* WHAT YOU NEED TO DO
Below are the entries. Transcribe exactly the lines from the one with "has width=1413, height=889." through the one with "Collapse the promo code section", ends included, and leave out all others.

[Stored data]
=== Section Start ===

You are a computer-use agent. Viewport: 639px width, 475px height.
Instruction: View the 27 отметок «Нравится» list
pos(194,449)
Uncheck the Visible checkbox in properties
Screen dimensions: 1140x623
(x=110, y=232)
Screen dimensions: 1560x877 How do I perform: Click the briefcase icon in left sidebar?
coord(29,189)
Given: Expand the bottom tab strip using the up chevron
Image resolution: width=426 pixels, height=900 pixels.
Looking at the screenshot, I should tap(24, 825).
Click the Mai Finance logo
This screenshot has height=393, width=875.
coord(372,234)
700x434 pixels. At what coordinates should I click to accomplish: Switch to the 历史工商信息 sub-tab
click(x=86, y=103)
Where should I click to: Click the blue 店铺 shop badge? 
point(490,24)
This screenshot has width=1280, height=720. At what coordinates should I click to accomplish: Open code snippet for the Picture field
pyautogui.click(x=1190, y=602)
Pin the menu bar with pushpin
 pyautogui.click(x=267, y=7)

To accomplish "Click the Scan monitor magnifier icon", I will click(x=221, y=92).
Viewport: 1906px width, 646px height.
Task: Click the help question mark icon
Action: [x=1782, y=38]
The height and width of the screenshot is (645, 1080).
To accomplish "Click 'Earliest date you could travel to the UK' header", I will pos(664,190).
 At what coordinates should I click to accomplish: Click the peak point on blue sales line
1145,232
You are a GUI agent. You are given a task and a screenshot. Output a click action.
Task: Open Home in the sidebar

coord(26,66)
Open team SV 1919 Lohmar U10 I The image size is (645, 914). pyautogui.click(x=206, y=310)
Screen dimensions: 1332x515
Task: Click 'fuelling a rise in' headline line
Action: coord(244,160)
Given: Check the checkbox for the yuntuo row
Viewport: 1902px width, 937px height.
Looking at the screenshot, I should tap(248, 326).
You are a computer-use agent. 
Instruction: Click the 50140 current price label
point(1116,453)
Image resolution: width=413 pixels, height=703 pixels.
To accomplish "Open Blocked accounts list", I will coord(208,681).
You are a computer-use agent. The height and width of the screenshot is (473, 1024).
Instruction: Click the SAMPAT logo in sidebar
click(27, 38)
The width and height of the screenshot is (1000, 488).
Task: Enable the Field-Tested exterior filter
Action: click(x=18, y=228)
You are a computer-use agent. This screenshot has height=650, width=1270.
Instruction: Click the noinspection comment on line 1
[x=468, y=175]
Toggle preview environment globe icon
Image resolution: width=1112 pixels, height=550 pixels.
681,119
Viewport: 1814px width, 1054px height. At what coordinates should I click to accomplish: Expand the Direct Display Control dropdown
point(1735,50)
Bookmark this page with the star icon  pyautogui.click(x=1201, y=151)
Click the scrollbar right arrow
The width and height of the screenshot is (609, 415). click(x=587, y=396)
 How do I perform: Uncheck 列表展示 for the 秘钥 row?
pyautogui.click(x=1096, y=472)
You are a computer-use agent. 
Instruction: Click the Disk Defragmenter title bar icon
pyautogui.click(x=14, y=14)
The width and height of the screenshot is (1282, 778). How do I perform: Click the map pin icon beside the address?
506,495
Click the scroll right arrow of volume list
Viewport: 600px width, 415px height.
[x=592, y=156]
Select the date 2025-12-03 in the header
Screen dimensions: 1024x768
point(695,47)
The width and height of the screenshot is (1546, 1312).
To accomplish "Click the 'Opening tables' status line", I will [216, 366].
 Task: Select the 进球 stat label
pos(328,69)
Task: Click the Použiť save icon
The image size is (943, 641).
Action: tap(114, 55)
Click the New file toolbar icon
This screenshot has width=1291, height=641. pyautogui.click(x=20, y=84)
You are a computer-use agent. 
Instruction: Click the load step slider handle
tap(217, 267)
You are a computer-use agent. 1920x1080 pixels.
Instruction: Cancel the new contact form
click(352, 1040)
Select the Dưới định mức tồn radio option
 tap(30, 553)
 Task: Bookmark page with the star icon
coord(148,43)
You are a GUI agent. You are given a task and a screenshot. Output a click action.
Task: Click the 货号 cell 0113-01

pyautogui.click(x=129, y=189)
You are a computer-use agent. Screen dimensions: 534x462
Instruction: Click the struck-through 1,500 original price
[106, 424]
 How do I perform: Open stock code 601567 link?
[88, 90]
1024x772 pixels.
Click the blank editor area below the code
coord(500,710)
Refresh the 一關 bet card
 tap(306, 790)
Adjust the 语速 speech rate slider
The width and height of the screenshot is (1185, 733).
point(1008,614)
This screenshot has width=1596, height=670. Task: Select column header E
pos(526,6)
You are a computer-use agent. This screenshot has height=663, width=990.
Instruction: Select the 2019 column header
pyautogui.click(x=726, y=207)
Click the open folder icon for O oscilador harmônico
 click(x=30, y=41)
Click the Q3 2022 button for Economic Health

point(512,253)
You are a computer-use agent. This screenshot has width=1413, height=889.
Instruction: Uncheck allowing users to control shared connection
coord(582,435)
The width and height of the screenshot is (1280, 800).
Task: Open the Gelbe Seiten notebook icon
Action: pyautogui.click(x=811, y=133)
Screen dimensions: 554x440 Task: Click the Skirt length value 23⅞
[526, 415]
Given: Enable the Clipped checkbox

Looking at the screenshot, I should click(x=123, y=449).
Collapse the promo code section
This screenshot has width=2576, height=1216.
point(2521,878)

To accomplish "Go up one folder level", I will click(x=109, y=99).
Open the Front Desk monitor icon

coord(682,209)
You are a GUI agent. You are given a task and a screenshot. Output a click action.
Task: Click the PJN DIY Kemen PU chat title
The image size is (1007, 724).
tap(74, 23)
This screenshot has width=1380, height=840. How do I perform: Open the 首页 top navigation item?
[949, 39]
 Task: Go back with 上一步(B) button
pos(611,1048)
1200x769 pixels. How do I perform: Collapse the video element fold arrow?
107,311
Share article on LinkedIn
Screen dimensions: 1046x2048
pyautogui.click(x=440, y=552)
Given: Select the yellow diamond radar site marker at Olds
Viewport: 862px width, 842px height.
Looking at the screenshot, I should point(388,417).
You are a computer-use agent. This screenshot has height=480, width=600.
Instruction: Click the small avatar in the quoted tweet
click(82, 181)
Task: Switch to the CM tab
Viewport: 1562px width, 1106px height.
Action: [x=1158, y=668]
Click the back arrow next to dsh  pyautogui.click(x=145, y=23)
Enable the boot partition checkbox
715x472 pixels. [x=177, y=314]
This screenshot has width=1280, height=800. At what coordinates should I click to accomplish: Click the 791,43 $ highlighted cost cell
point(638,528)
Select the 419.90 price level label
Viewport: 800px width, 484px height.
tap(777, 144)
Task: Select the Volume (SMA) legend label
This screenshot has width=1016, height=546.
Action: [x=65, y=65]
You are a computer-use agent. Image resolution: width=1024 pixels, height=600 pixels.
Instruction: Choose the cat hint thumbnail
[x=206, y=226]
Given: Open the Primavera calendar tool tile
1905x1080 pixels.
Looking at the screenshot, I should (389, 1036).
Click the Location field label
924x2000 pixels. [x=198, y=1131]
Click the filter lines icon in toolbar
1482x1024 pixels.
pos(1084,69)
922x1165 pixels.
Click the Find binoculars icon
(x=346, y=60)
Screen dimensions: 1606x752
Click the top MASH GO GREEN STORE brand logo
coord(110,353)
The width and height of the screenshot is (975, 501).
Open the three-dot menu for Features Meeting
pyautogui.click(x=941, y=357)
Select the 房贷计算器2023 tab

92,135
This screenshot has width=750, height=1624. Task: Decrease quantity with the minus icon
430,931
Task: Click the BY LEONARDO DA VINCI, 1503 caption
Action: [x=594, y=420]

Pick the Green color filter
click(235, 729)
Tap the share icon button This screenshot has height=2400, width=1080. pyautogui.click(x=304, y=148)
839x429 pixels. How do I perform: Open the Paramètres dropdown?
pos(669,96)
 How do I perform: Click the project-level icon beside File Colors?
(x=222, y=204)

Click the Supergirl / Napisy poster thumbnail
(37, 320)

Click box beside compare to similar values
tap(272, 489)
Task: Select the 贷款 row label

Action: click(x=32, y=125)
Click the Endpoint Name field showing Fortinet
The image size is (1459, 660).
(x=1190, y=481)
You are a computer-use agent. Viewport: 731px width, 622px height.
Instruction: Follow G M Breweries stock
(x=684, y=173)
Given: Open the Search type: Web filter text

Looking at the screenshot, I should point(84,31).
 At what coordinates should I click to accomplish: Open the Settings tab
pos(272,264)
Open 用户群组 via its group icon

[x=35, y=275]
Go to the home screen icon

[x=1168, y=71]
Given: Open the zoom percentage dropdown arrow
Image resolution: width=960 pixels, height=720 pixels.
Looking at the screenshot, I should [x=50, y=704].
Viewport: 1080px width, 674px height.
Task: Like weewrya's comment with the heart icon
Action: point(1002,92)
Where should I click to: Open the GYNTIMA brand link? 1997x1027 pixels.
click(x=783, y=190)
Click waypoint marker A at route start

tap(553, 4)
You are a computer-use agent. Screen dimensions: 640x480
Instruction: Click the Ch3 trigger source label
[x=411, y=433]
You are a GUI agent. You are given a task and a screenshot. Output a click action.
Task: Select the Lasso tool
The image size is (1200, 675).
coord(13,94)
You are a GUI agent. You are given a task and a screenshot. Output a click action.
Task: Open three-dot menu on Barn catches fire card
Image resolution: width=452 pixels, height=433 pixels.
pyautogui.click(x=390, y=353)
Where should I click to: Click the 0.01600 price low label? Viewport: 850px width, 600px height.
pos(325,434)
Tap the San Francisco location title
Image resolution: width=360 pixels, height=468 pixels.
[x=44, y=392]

=== Section End ===

* SOLUTION FOR THIS TASK
You are a computer-use agent. This screenshot has width=1413, height=889.
Instruction: Uncheck allowing users to control shared connection
coord(582,435)
The width and height of the screenshot is (1280, 800).
Task: Open the Gelbe Seiten notebook icon
Action: pyautogui.click(x=811, y=133)
Screen dimensions: 554x440 Task: Click the Skirt length value 23⅞
[526, 415]
Given: Enable the Clipped checkbox

Looking at the screenshot, I should click(x=123, y=449).
Collapse the promo code section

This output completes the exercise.